AIM OF THE TASK: Within the material below, locate the line with "Open the 3 T time indicator" and the line with "Image resolution: width=432", then return those two lines and all lines between them, exactly as written.

SUPPLIED DATA:
#####
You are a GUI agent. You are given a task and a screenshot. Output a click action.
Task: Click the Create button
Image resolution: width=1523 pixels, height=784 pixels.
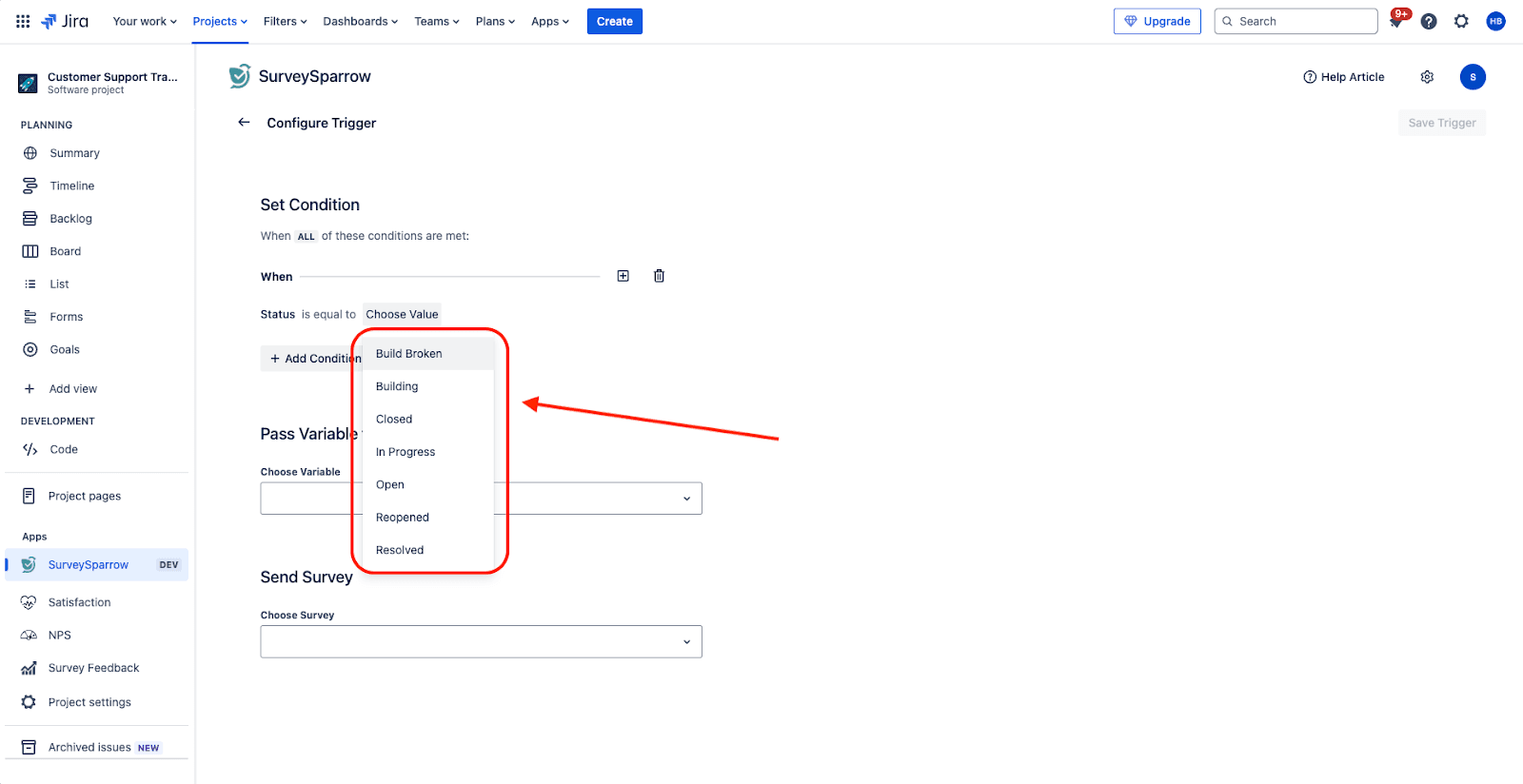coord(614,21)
#####
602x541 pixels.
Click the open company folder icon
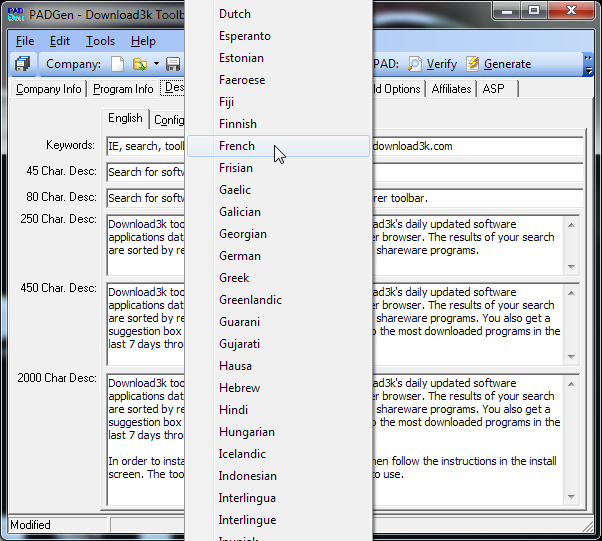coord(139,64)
#####
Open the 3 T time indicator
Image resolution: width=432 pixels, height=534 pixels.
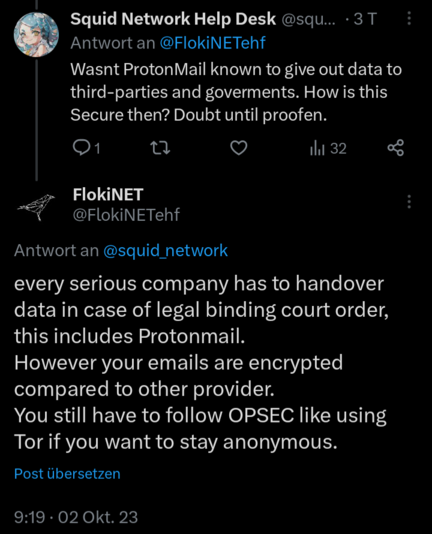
#####
SOLUTION FOR THIS PROBLEM:
Open the 3 T time indicator
Image resolution: width=432 pixels, height=534 pixels.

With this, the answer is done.